▶ TASK DIRECTIONS: Reproduce every line below exactly as written; do not include the images.

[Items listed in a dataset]
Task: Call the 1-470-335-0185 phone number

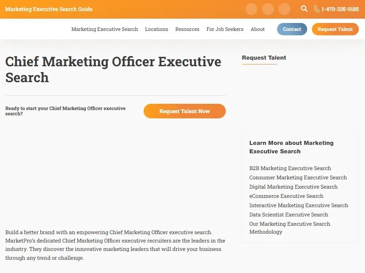Action: [x=340, y=9]
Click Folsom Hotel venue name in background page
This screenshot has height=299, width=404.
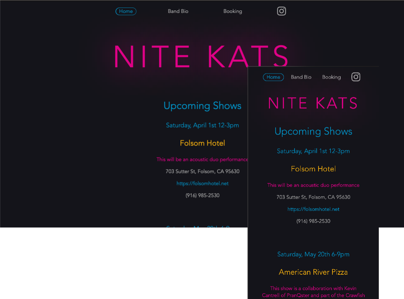pyautogui.click(x=202, y=143)
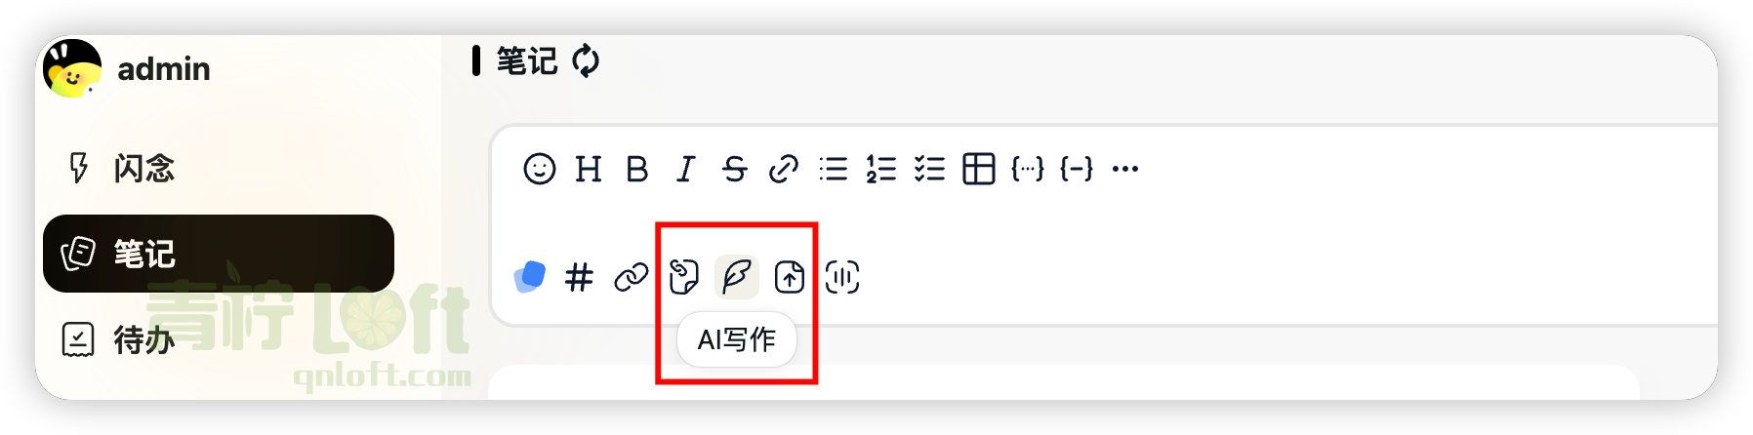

▶ REPLY:
Task: Call the 1-470-335-0185 phone number

Action: [x=340, y=9]
Click Folsom Hotel venue name in background page
This screenshot has height=299, width=404.
pyautogui.click(x=202, y=143)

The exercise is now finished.